AMA Code Says
Jan 2018

AMA Policies and AMA Code of Medical Ethics’ Opinions Related to Responding to Violence

Danielle Hahn Chaet, MSB
AMA J Ethics. 2018;20(1):44-46. doi: 10.1001/journalofethics.2018.20.1.coet1-1801.


The American Medical Association has several policies regarding physician response to violence (“Firearms as a Public Health Problem in the United States—Injuries and Death,” H-145.997 [1]; “Firearm Safety and Research, Reduction in Firearm Violence, and Enhancing Access to Mental Health Care,” H-145.975 [2]; “Addressing Sexual Assault on College Campuses,” H-515.956 [3]; “Rape Victim Services,” H-80.998 [4]; “Family and Intimate Partner Violence,” H-515.965 [5]; and “Alcohol, Drugs, and Family Violence,” H-515.975 [6]). These policies specifically encourage awareness and prevention on local, state, and national policy levels as well as physician education in these areas. The Code of Medical Ethics also addresses violent harm to patients. The following paragraph is reprinted (with the exception of changes in citation numbers) from the January 2017 issue, 19(1), of the AMA Journal of Ethics.

Specifically, Opinion 8.10, “Preventing, Identifying and Treating Violence and Abuse,” states that “physicians have an ethical obligation to take appropriate action to avert the harms caused by violence and abuse” [7]. Outlined in this opinion is the physician’s obligation to familiarize him- or herself with strategies for violence and abuse detection, resources available to the patient, and legal requirements for reporting. The opinion further states that physicians should “obtain the patient’s informed consent when reporting is not required by law.” In the case of minors, reporting to an appropriate agency, with or without the consent of the child, is required by law in all 50 states [8]. When the patient is an adult, however, physicians should inform the patient about his or her legal requirements to report any suspected violence or abuse and should obtain the adult patient’s informed consent to do so [7]. Exceptions are appropriate when a physician believes that an adult patient’s refusal to authorize reporting is coerced. As always, physicians should protect adult patient privacy when reporting by disclosing only the minimum necessary information. This information might vary depending on what applicable laws or policies are valid where the physician is practicing. (See also Opinion 3.2.1, “Confidentiality” [9].)

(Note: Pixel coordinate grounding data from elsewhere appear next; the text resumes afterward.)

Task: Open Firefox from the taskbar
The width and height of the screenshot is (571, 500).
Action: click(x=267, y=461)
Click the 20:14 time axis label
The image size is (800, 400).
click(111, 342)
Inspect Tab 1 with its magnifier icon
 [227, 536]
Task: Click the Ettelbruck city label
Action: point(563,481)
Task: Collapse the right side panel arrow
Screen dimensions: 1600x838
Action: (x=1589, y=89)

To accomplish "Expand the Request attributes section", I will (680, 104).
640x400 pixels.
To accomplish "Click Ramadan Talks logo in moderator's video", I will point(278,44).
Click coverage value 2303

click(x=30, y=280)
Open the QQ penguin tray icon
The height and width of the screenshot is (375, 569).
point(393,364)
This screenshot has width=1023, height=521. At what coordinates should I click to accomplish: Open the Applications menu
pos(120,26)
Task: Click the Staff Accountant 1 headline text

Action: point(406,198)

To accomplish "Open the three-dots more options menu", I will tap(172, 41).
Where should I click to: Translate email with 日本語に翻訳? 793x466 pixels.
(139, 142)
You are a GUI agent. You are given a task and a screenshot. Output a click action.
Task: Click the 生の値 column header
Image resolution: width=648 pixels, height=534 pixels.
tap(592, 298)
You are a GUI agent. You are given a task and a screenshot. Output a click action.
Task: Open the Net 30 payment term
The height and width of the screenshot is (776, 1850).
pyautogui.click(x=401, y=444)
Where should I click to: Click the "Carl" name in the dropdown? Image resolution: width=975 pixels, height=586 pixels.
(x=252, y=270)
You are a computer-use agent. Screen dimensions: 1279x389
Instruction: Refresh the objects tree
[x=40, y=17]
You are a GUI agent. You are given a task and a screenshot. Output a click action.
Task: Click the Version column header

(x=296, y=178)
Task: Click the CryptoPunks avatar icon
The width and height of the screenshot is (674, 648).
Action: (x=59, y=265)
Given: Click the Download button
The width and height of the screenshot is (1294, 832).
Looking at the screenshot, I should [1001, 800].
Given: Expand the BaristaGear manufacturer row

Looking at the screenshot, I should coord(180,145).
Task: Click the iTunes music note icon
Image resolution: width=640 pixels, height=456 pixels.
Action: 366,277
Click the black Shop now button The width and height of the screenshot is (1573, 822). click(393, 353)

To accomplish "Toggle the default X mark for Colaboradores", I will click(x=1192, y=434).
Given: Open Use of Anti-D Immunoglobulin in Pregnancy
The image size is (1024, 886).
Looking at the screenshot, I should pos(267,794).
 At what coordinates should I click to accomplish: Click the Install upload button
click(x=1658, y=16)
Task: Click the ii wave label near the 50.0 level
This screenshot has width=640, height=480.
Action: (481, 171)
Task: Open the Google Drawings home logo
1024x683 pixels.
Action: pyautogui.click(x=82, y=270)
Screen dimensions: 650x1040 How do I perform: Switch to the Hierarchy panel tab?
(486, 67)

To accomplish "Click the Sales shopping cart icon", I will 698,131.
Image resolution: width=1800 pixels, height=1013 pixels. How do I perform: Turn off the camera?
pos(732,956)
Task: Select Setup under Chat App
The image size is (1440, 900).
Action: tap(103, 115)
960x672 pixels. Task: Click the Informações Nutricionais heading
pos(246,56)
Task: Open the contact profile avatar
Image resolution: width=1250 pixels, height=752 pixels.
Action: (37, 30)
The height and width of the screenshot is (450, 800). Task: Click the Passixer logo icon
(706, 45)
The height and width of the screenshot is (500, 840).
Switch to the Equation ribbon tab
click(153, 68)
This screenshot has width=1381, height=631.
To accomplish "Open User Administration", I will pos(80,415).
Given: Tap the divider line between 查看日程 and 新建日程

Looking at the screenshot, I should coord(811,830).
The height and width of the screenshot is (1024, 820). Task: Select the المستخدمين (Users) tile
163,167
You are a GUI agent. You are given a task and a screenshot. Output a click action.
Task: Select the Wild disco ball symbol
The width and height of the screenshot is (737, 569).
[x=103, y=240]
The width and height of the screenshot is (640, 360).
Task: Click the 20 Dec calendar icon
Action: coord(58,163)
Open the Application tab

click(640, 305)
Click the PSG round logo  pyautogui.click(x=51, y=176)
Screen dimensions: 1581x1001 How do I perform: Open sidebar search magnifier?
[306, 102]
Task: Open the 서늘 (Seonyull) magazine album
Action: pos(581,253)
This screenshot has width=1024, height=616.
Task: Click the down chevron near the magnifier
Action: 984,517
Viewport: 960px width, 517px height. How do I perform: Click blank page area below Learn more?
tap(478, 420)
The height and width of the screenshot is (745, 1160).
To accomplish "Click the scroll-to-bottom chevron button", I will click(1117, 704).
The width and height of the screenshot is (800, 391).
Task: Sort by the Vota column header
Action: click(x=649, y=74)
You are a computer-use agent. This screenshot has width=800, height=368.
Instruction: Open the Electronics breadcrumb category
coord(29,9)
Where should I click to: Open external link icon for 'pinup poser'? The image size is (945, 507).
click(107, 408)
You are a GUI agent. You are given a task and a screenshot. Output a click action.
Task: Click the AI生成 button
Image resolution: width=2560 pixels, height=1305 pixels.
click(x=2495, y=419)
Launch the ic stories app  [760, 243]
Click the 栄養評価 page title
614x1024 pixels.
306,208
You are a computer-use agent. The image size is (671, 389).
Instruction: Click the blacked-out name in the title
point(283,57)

  1. American Medical Association. Firearms as a public health problem in the United States—injuries and death H-145.997. Updated 2013. Accessed September 29, 2017.

  2. American Medical Association. Firearm safety and research, reduction in firearm violence, and enhancing access to mental health care H-145.975. Updated 2016. Accessed September 29, 2017.

  3. American Medical Association. Addressing sexual assault on college campuses H-515.956. Updated 2016. Accessed September 29, 2017.

  4. American Medical Association. Rape victim services H-80.998. Updated 2015. Accessed September 29, 2017.

  5. American Medical Association. Rape victim services H-80.998. Updated 2015. Accessed September 29, 2017.

  6. American Medical Association. Alcohol, drugs, and family violence H-515.975. Updated 2013. Accessed September 29, 2017.

  7. American Medical Association. Opinion 8.10 Preventing, identifying and treating violence and abuse. Code of Medical Ethics Accessed November 16, 2017.

  8. Child Welfare Information Gateway. Mandatory reporters of child abuse and neglect. Washington, DC: US Department of Health and Human Services; Children’s Bureau; 2016. Accessed November 7, 2016.

  9. American Medical Association. Opinion 3.2.1 Confidentiality. Code of Medical Ethics Accessed November 16, 2017.


AMA J Ethics. 2018;20(1):44-46.



The viewpoints expressed in this article are those of the author(s) and do not necessarily reflect the views and policies of the AMA.